What needs to be done = In the records below, find every line with the word "height" and copy it.

┌────────

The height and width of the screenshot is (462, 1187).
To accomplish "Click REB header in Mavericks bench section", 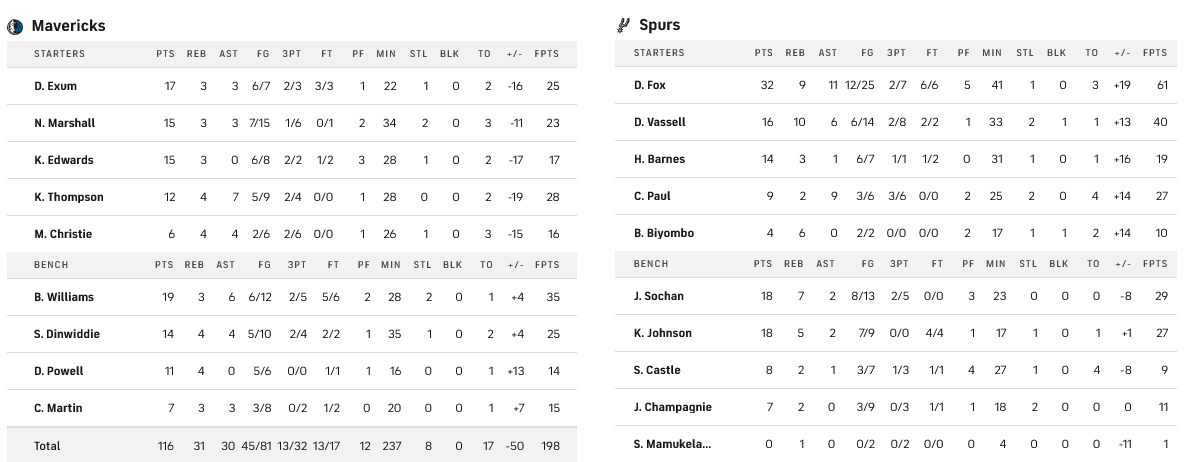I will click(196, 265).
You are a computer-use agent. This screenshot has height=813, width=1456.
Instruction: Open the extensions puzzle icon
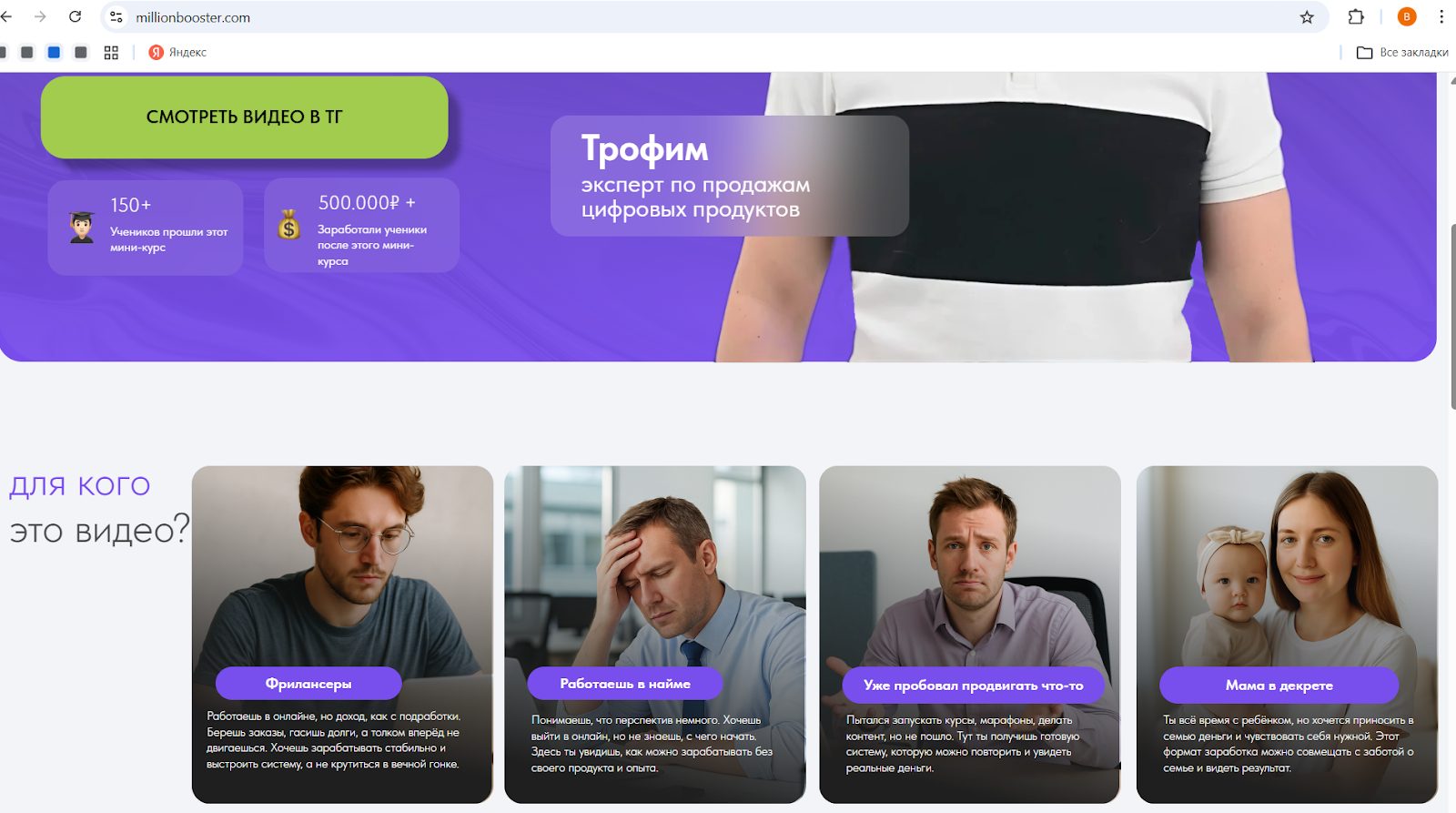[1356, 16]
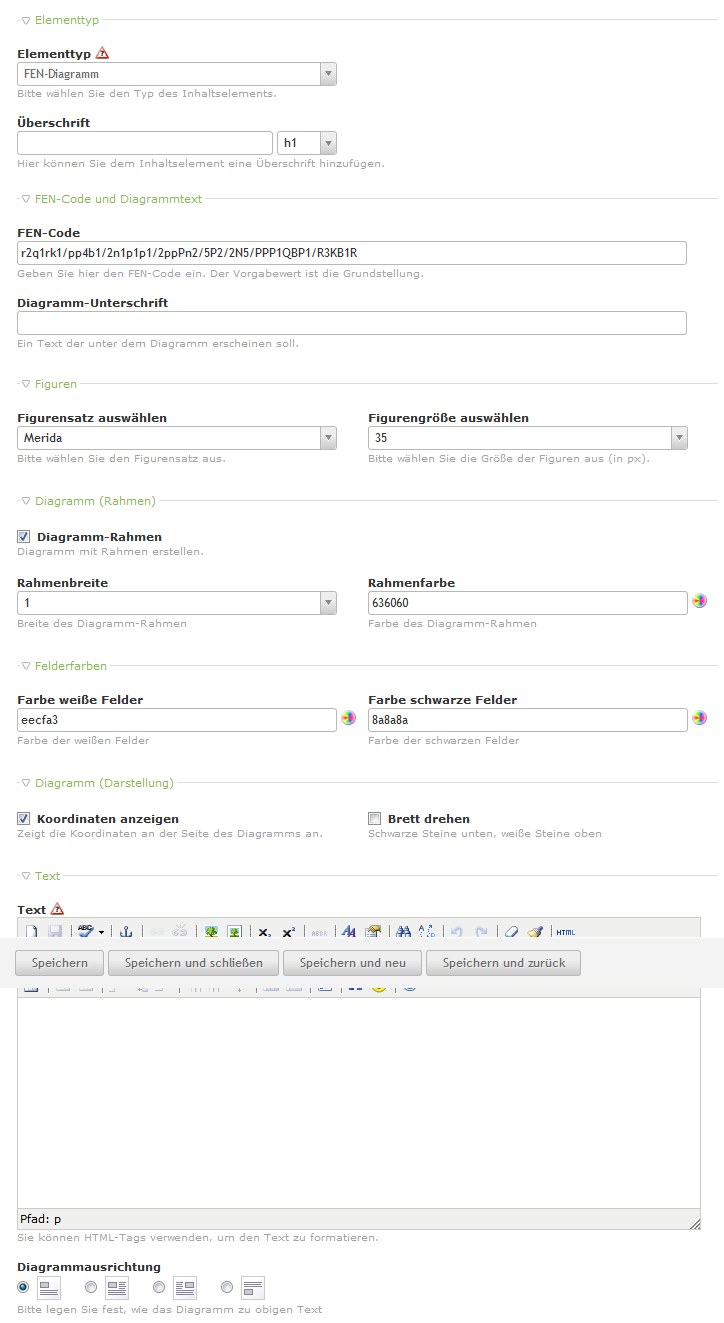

└────────

Answer box =
The height and width of the screenshot is (462, 1187).
You are a computer-use agent. This screenshot has height=813, width=1456.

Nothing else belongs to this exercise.